What is needed:
Reproduce the following journal entry on writing and faith verbatim, in full.

Document excerpt:
I don't know why but I think I have been avoiding writing. Sometimes I think that my writing/journaling is dumb, useless, boring (not so much in regards about others reading it but when I re-read it, just stating what I have done, etc.) Do I really lead such a boring life? I read others and how that have those AHA moments and such. Will I really have one? There are times I "think" I am having one, but really am I? Then there are other times that I think that I "over think" or analysis too much, is this normal? What is normal?
One thing that I am sure about is my faith. I am always talking to god and I guess to myself too. Trying to reassure things to myself and such. And as usually, I beleive this with many people, especially when things are not so good, we all have mutiple conversations with ourselves and god to try to understand why such things are happening and to ease the coping of the situation.

Given data:
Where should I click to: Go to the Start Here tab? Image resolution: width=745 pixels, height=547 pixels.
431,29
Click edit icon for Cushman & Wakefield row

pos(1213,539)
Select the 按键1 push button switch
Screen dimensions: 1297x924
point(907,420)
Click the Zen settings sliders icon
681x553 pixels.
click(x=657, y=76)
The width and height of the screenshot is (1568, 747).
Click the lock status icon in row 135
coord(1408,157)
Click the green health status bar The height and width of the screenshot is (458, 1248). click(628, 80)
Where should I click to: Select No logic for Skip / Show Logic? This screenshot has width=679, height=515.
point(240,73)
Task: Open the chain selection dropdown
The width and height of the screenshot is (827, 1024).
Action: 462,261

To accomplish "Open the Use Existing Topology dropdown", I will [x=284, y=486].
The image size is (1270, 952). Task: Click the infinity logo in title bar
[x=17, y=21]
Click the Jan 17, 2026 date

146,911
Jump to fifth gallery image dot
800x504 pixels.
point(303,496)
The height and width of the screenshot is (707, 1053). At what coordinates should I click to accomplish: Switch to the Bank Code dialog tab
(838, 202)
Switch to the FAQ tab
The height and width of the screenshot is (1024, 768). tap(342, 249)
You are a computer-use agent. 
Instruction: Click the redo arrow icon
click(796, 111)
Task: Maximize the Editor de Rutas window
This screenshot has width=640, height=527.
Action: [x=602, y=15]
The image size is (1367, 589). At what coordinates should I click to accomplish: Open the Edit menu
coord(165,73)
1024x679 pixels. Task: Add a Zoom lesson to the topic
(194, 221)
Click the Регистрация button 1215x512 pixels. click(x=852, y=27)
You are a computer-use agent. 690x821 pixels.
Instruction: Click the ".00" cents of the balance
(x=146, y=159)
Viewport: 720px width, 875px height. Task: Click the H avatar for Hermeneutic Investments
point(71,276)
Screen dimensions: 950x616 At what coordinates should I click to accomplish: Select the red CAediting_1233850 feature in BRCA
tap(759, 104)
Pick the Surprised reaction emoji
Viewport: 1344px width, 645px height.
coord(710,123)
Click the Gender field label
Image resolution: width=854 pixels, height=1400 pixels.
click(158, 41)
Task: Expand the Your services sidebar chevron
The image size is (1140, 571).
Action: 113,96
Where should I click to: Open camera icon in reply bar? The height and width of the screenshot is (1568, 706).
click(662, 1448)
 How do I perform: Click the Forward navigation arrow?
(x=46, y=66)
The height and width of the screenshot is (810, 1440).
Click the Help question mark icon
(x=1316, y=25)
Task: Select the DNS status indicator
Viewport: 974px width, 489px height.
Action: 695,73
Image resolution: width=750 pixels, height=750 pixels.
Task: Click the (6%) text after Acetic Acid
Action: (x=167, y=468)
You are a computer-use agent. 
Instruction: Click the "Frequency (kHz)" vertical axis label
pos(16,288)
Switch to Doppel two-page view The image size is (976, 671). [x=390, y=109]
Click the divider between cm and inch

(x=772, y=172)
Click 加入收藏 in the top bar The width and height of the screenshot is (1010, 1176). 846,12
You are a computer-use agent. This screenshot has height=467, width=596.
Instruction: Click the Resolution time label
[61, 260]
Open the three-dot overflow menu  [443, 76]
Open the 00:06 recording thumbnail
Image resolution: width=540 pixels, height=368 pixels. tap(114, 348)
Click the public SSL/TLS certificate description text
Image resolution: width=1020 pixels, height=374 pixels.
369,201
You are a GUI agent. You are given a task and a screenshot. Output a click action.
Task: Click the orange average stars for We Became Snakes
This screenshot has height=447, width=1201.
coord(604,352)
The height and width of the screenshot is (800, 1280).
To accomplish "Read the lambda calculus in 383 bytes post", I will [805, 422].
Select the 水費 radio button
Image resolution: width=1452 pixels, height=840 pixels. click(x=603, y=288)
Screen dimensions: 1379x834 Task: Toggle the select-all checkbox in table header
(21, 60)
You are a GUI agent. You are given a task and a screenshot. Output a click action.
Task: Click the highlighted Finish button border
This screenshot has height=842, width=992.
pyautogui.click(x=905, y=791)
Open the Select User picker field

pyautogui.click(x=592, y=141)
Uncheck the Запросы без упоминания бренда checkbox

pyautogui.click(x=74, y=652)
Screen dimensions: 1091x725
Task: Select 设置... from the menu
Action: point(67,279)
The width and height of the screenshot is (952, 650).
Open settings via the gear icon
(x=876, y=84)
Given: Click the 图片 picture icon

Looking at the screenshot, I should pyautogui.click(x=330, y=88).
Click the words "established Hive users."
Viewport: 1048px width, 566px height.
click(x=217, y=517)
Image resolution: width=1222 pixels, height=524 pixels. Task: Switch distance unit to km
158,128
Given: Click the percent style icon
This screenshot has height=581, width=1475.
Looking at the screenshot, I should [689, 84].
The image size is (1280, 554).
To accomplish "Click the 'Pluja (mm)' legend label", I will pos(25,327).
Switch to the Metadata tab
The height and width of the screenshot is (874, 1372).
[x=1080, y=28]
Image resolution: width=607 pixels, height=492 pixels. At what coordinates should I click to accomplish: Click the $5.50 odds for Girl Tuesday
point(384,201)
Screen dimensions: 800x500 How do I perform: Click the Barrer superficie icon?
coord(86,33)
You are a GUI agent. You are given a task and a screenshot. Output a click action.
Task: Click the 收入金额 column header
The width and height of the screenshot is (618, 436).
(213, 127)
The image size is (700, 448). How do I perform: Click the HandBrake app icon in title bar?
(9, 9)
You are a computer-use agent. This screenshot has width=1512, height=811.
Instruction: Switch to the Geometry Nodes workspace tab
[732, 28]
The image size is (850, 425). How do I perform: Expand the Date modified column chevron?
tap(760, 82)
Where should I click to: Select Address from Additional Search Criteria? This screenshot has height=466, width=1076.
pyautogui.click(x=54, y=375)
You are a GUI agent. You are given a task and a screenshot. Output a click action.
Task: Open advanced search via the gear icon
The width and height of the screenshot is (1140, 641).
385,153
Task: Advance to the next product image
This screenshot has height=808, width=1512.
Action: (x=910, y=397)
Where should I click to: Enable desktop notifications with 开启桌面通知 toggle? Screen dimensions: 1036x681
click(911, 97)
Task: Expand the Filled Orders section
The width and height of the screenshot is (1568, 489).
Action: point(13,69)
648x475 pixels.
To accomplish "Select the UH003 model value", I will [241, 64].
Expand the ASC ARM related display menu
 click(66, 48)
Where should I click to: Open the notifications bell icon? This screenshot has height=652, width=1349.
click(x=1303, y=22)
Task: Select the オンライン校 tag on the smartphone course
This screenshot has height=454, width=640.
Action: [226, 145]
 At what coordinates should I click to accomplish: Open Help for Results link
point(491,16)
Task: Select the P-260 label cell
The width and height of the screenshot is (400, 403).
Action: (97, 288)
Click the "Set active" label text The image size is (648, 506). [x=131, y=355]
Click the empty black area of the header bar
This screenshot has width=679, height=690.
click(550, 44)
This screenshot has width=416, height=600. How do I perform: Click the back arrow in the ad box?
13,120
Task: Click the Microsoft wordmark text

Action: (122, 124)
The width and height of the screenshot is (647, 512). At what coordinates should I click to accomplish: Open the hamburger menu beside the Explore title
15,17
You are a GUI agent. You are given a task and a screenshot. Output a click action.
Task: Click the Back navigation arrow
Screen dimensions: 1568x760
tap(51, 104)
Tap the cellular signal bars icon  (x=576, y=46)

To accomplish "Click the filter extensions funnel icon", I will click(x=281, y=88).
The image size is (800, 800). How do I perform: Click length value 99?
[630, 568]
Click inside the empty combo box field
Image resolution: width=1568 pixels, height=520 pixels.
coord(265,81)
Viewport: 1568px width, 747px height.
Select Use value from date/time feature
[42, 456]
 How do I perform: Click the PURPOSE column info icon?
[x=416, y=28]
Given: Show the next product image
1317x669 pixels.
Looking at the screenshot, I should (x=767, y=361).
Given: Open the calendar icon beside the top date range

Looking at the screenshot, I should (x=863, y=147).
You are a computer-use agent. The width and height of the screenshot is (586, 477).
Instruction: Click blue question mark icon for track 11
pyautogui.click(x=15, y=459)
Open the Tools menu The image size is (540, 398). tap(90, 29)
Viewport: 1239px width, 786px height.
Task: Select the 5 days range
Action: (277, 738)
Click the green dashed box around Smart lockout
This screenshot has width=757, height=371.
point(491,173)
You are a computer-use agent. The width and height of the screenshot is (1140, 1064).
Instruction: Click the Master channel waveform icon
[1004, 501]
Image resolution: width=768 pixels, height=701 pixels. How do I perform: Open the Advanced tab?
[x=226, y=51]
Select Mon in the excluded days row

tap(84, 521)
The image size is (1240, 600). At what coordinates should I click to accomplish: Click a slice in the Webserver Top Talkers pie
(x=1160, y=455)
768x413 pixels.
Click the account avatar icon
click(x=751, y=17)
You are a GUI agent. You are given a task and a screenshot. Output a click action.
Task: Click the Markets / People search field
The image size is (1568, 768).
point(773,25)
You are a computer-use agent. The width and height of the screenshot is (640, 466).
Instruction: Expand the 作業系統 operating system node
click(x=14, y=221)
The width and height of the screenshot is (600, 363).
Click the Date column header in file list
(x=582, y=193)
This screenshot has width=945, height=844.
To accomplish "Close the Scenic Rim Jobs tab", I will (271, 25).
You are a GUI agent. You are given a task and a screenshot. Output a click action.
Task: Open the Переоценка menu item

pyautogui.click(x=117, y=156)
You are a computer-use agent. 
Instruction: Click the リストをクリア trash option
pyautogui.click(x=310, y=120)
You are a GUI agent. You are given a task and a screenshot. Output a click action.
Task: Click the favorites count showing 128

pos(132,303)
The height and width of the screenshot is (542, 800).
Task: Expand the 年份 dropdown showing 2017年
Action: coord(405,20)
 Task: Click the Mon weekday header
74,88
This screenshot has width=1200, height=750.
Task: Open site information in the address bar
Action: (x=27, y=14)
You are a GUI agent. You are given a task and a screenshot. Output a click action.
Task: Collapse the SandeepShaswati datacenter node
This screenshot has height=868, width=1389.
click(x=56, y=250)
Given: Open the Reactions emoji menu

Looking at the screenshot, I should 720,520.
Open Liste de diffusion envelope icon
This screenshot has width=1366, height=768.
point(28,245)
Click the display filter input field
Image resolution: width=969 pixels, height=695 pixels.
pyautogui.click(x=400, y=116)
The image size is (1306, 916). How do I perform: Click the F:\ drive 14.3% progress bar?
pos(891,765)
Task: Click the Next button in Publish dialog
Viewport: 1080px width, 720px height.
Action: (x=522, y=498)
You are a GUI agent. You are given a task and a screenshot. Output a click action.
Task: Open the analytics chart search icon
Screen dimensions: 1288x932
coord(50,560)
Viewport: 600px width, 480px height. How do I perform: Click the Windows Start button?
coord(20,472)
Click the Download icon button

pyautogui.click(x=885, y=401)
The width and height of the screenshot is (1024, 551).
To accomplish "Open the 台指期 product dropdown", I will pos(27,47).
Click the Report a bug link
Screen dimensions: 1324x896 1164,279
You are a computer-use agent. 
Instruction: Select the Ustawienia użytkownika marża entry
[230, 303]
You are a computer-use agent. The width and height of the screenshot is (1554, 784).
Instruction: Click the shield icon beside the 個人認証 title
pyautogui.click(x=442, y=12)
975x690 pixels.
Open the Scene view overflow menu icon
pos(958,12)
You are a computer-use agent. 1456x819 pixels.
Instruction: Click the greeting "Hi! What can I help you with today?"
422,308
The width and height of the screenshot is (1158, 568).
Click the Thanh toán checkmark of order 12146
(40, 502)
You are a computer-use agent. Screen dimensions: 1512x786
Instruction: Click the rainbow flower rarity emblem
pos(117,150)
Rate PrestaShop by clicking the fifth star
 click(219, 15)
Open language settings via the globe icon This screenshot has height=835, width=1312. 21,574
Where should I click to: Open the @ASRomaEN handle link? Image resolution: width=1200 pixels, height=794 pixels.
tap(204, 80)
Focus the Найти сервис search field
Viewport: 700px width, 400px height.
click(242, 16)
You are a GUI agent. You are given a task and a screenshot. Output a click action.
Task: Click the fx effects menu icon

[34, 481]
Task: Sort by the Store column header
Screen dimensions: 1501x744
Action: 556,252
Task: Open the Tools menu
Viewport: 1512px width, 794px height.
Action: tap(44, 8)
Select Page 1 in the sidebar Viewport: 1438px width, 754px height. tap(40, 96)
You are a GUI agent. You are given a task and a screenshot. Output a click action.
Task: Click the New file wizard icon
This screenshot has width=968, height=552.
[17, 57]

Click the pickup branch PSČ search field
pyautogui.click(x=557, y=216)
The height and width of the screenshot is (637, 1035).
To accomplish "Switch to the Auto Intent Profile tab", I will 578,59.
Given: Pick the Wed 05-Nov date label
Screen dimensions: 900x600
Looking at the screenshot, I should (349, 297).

Result of this task:
I don't know why but I think I have been avoiding writing. Sometimes I think that my writing/journaling is dumb, useless, boring (not so much in regards about others reading it but when I re-read it, just stating what I have done, etc.) Do I really lead such a boring life? I read others and how that have those AHA moments and such. Will I really have one? There are times I "think" I am having one, but really am I? Then there are other times that I think that I "over think" or analysis too much, is this normal? What is normal?
One thing that I am sure about is my faith. I am always talking to god and I guess to myself too. Trying to reassure things to myself and such. And as usually, I beleive this with many people, especially when things are not so good, we all have mutiple conversations with ourselves and god to try to understand why such things are happening and to ease the coping of the situation.